We desire to evaluate whether utilization of ≤3 V (new experimental approach) vs the traditional four or more volts for lead motor response during stage 1 sacral neuromodulation may impart an improvement in voiding and pain parameters.

An observational, retrospective, double cohort review was conducted of 179 female patients who experienced medically recalcitrant interstitial cystitis (IC) or bladder pain syndrome (BPS) between January 2002 and January 2013. Group A included 105 women with a motor response of ≤3 V; group B was comprised of 65 women with a motor response at ≥4 V for medically recalcitrant IC or BPS. Patients completed a 3-day pre- and postoperative voiding diary, visual analog pain (VAP) scale, pain urgency frequency (PUF), and Patient Global Impression of Improvement (PGI-I) questionnaire.
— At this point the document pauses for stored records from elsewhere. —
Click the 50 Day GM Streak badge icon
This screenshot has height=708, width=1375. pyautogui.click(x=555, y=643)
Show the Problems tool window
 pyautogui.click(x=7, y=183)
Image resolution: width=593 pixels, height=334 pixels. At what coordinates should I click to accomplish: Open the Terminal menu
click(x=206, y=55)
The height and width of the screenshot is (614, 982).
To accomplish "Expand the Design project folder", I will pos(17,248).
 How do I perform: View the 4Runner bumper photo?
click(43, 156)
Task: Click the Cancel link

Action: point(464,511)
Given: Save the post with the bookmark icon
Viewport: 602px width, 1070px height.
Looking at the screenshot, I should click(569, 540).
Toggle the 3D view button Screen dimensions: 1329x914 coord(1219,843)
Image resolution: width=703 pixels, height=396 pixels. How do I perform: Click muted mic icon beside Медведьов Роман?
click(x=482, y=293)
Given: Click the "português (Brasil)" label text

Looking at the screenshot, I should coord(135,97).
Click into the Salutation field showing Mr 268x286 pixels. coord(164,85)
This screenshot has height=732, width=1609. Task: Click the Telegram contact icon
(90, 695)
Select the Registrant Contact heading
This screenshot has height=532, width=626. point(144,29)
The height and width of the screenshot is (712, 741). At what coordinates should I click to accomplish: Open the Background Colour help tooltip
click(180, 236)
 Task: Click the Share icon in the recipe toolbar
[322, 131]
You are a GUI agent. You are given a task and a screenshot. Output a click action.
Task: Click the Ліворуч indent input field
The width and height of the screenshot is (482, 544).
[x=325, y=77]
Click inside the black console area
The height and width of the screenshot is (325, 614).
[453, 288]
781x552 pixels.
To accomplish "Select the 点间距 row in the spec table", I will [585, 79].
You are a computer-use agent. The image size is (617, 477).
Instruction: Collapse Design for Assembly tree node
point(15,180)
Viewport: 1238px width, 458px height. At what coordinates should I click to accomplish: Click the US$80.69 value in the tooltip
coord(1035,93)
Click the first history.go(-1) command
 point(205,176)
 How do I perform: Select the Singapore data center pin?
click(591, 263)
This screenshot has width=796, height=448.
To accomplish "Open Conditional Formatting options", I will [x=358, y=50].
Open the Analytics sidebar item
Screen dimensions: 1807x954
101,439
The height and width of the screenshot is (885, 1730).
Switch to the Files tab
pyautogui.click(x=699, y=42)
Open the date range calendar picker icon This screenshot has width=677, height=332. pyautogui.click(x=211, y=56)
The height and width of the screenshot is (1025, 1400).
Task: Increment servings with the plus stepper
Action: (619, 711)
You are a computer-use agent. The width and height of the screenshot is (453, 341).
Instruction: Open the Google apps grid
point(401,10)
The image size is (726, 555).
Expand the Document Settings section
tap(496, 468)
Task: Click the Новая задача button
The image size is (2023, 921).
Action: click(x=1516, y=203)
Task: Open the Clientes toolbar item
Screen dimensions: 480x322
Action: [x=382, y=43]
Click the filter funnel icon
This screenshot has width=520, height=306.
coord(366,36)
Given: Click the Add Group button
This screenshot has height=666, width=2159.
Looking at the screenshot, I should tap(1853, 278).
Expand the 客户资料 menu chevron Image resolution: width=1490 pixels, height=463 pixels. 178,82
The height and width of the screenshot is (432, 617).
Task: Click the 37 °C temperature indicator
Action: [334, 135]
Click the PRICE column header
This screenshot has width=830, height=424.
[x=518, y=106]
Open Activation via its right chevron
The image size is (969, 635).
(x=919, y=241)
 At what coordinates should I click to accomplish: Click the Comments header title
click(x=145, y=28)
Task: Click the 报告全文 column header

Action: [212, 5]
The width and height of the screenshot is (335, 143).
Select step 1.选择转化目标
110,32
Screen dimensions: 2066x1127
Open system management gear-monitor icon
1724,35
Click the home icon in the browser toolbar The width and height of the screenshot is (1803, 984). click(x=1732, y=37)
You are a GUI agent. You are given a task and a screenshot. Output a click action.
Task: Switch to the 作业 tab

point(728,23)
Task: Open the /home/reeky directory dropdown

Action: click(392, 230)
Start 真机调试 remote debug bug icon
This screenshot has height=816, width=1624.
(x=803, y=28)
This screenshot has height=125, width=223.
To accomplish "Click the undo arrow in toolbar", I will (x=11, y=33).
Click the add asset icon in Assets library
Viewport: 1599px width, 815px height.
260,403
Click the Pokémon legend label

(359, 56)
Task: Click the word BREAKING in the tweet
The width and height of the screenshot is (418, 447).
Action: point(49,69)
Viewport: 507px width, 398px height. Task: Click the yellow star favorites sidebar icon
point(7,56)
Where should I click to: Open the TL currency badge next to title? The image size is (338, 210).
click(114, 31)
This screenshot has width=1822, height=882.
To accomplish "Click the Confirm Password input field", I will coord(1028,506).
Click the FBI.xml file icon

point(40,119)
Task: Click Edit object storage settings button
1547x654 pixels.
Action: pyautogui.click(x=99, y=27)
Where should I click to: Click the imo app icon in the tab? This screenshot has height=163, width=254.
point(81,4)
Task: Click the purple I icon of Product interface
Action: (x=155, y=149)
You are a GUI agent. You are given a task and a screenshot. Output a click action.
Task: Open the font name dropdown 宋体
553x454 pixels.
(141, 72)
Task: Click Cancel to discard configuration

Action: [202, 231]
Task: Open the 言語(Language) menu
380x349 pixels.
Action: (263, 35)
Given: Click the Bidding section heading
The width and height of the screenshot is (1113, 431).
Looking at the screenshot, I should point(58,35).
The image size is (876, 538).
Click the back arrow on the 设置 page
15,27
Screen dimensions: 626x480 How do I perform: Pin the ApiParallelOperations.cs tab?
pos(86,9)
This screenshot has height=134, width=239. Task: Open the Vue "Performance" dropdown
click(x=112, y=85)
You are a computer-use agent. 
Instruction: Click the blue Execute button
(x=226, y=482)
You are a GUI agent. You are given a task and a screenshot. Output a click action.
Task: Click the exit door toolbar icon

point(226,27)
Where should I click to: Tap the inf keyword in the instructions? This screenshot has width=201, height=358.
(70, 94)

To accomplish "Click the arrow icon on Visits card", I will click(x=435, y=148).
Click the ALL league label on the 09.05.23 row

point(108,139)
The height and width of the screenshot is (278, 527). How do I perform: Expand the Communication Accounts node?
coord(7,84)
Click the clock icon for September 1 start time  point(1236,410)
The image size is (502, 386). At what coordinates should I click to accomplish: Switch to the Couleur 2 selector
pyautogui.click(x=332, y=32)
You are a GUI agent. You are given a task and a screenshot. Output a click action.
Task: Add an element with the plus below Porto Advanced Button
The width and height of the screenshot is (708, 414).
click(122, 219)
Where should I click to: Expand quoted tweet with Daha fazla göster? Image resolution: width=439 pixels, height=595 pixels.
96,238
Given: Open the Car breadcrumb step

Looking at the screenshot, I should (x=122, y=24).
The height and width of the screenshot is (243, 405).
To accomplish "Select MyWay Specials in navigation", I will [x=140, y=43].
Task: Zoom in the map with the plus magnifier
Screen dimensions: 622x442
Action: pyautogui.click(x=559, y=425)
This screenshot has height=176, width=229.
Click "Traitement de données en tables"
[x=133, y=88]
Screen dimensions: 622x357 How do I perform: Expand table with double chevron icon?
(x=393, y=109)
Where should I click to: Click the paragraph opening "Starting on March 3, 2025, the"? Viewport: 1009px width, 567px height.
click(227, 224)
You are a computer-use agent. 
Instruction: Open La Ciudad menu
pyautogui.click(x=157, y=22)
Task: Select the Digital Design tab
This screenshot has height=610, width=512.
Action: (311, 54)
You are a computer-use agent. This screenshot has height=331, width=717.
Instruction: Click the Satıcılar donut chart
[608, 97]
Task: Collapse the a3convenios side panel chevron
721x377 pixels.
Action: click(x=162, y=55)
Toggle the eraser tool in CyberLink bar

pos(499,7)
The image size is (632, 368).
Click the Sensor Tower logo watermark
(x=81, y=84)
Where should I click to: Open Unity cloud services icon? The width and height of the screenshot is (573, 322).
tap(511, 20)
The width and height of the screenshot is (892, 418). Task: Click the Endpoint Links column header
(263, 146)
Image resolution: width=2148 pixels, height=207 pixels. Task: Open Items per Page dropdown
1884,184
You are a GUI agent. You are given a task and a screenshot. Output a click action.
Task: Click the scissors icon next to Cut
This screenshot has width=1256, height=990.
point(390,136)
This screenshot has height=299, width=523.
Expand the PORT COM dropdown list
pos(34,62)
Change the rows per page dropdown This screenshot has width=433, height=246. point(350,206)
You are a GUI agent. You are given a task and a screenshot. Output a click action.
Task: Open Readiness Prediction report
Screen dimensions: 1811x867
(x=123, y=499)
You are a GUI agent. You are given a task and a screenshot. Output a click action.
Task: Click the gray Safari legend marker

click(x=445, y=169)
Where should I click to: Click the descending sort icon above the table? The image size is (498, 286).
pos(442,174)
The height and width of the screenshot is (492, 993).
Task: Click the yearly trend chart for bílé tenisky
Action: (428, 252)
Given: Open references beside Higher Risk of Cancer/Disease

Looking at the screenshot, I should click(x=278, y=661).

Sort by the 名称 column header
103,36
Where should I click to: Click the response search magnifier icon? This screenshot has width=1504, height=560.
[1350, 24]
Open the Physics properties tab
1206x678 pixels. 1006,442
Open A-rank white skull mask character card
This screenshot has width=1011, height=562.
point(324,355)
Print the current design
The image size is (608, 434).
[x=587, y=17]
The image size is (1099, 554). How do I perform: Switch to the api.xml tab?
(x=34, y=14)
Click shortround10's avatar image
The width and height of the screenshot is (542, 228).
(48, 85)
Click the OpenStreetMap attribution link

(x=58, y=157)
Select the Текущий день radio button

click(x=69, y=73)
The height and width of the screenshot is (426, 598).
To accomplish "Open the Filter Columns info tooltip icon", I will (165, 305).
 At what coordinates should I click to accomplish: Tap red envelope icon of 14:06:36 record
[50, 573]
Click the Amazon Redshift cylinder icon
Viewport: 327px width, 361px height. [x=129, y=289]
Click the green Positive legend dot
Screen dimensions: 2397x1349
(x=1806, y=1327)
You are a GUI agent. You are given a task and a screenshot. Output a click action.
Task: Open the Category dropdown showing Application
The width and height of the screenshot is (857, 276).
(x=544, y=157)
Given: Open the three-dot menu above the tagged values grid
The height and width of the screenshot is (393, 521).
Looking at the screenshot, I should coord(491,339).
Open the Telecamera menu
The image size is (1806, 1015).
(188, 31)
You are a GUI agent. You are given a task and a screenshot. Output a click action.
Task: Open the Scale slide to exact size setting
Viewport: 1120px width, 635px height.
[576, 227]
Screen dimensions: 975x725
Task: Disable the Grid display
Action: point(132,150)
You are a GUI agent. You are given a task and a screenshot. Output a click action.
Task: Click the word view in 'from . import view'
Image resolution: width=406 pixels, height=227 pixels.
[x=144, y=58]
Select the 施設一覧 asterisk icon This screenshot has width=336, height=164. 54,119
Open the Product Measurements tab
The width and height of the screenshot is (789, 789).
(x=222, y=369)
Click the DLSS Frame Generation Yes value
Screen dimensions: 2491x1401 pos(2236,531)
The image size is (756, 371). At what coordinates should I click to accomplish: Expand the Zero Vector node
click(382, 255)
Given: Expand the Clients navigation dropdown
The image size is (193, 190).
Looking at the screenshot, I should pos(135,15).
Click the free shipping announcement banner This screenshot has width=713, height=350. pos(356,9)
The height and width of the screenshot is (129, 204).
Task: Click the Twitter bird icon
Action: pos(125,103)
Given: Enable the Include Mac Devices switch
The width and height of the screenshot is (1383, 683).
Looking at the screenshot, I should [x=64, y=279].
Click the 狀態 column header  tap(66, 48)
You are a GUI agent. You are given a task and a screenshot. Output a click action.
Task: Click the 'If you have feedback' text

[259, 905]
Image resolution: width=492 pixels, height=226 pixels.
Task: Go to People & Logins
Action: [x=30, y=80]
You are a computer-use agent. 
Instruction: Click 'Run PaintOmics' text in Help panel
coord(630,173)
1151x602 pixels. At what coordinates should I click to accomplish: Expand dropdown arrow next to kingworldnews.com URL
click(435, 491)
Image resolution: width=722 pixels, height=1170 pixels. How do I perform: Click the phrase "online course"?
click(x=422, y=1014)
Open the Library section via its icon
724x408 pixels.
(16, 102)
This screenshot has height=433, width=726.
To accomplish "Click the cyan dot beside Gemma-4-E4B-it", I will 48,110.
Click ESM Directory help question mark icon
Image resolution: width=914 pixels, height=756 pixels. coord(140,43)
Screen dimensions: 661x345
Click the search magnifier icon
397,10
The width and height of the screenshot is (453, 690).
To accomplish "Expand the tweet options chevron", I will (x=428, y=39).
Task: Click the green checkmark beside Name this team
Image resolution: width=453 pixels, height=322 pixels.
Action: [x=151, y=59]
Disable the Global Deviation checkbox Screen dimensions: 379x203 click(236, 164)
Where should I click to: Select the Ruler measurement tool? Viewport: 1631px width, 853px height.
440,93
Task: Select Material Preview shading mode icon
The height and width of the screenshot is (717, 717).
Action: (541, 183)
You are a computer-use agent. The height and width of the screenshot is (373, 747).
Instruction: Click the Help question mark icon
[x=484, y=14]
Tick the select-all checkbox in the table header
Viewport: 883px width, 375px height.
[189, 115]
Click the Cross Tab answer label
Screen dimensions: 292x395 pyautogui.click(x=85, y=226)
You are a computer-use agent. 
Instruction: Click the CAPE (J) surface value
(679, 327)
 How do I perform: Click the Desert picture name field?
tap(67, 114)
The mean (standard deviation) follow-up in months was 120.1 ± 33.3 in group A and 116.3 ± 29.2 in group B (P < .45). A successful conversion from stage 1 to stage 2 showed statistically significant improvement for group A compared with group B (95.4% vs 73.8% conversion rate; P < .001). The success rate also favored group A, with 87.6% success compared with 66.2% for group B (P < .002). Group A mean postoperative VAP scores improved over group B with 3.3 ± 1.2 compared with 5.0 ± 0.8 (P < .001). Group A mean postoperative PUF scores were 10.2 ± 2.7 and group B 14.7 ± 3.5, (P < .001).

In the ≤3 V patient cohort, a compelling, significant statistical improvement was noted in most clinical voiding parameters, including the VAP, PGI-I, and performance questionnaires.

Neurourology and urodynamics. 2019 Sep 12 [Epub ahead of print]

Serge P Marinkovic

Detroit Medical Center/Harper Hospital, Detroit, Michigan.